■ **Task item**: Pictures aside, the data must be reproduced exactly.

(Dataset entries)
────

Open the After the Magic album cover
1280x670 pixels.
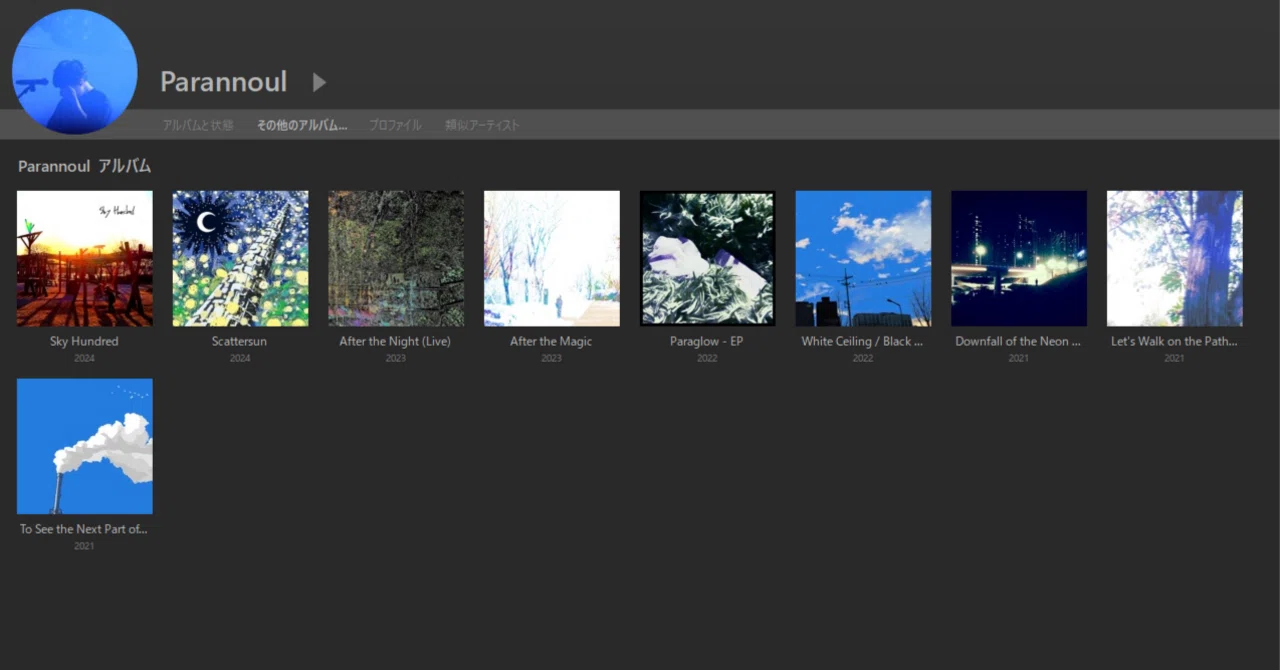(x=552, y=258)
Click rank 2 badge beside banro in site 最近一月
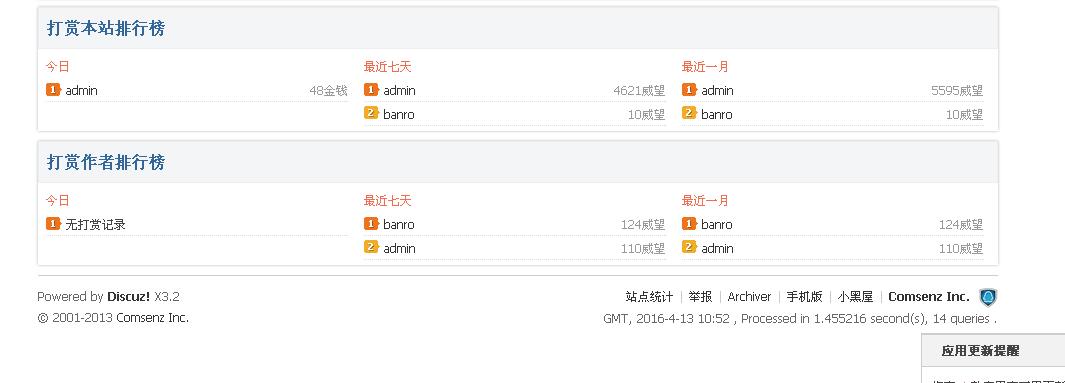 (x=689, y=113)
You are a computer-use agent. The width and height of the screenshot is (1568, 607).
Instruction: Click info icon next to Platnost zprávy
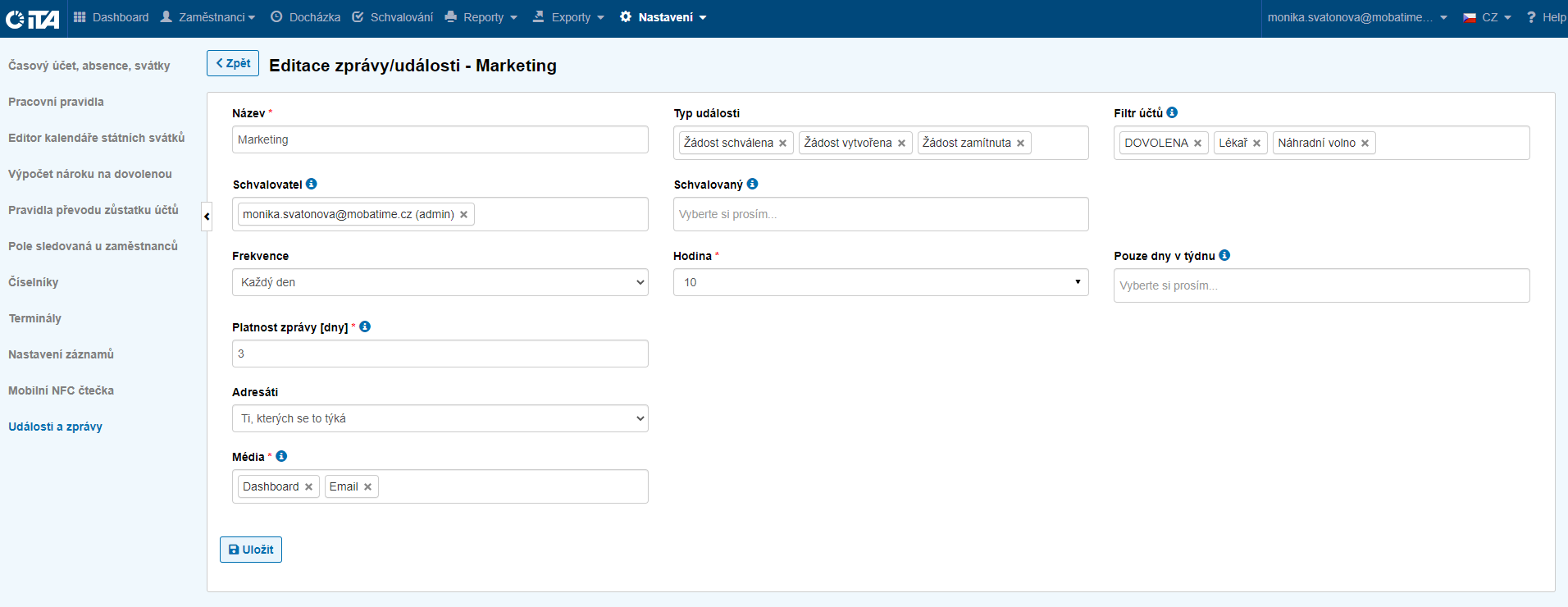(x=365, y=326)
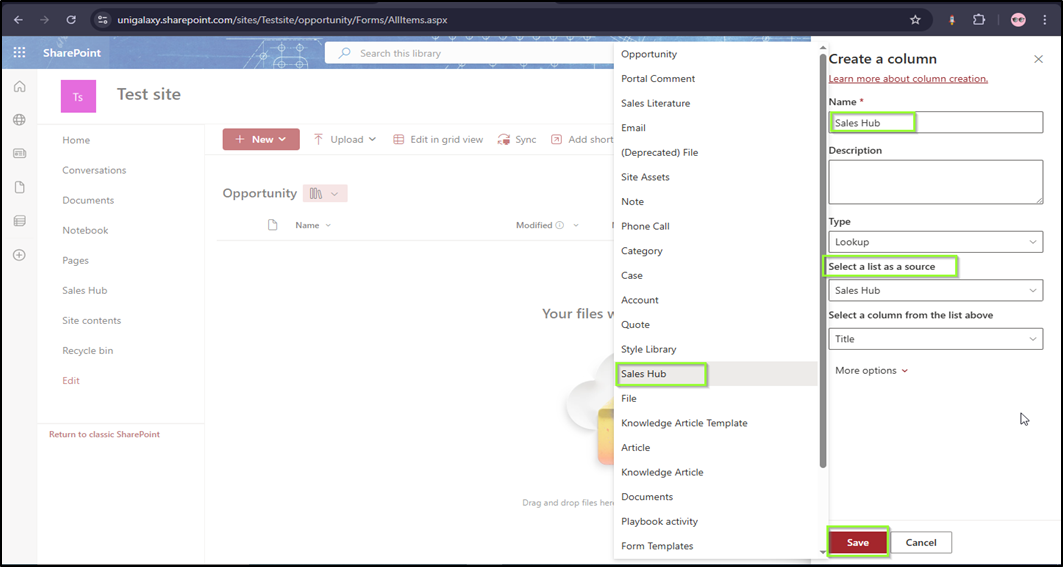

────

■ **Answer to the problem**:
Open the After the Magic album cover
1280x670 pixels.
(x=552, y=258)
Click rank 2 badge beside banro in site 最近一月
 (x=689, y=113)
You are a computer-use agent. The width and height of the screenshot is (1568, 607).
Instruction: Click info icon next to Platnost zprávy
(x=365, y=326)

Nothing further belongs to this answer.